• **WHAT THE TASK REQUIRES**: From the article on Coronavirus restrictions below, reproduce word for word the passage that opens with the words containing "Not saying anyone" and closes with "out of Fargo.".

• **EXERCISE PASSAGE**:
The following article originally appeared on AM 1100 The Flag. It has been published on The Minuteman with the permission of the author.
By: Steve Hallstrom
I’ve gotten to the point where I feel that we’ve gone too far in playing it safe against the Coronavirus. Don’t get me wrong. Some caution and personal responsibility are a good thing. But we are creating millions of people who sit at home shivering in fear as they lose their jobs, fitness, socialization and savings. There is a tremendous societal cost to this with the resulting addiction, suicide, hopelessness and isolation. These are harder to quantify but calls to suicide lines are up 3x. Read up on plasma and hydroxychloroquine. Great early results, and Cuomo said this morning that 20% of the ventilators in NY are sitting idle not being used. Most of us won’t get it and if we do we won’t know. If we DO get it, likely we’ll get better. Listen to me. I’m not saying this is nothing. Never have. But you “all or nothings” out there have to realize there is a balance point here. 25% of small business people tell US Chamber they’re on the verge of closing for good.
I’m biased here cause I’m in ownership but even if you hate small business owners, how about those who got a call last week saying your job is gone?
Unemployment? Please. That’s no model for the dignity of doing your job well and won’t make you whole financially. If Walmart can be open today with spacing restrictions then so can Kohl’s. Let gyms set up new schedules, max 10 people and close every hour to clean. Let restaurants open with space between tables. Let theaters sell half the tickets with chairs in between.
There are ways to do this responsibly. Losing lives is awful. But remember comorbidity. Many of those dying were dying from other things before this came along. Losing freedom, health, commerce, savings, and opportunity is awful too. In a societal context, we understand we are part of a system. If I’m susceptible to something, I have the freedom to say don’t come to visit me I might catch something or I might give it to you. In a free society we let the people make these decisions, not the government. You also have the right to dig a hole in your backyard and jump in it where you have no risk. If you’re scared to go out to eat then don’t do it. When government limits your constitutional rights, you stand in a danger zone, and that’s what is happening.
Not saying anyone has to agree with me. And there are good points on both sides. But we’ve swung the balance too far. New York Mills should not be run like New York City. We’ve set a new world record in playing it safe. We need to have something to come back to after this is over.
Steve Hallstrom is the President and Managing Partner of Flag Family Media and Fieldstone Group, LLC out of Fargo.

• **EXERCISE DATA**:

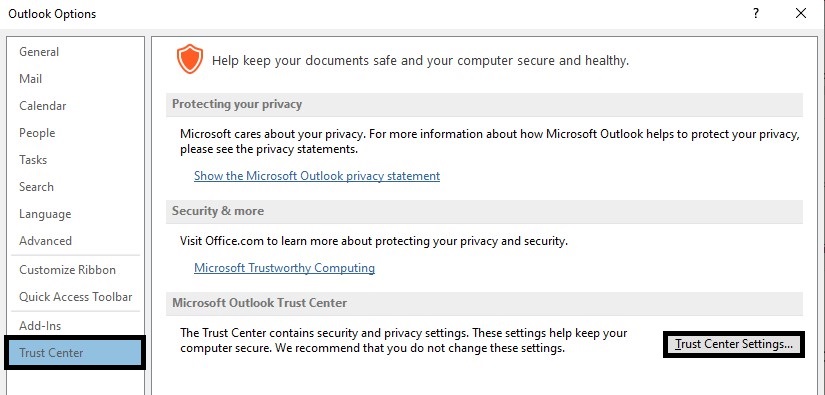The height and width of the screenshot is (395, 825).
Task: Select the Search options category
Action: [36, 187]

• **WRITTEN REPLY**:
Not saying anyone has to agree with me. And there are good points on both sides. But we’ve swung the balance too far. New York Mills should not be run like New York City. We’ve set a new world record in playing it safe. We need to have something to come back to after this is over.
Steve Hallstrom is the President and Managing Partner of Flag Family Media and Fieldstone Group, LLC out of Fargo.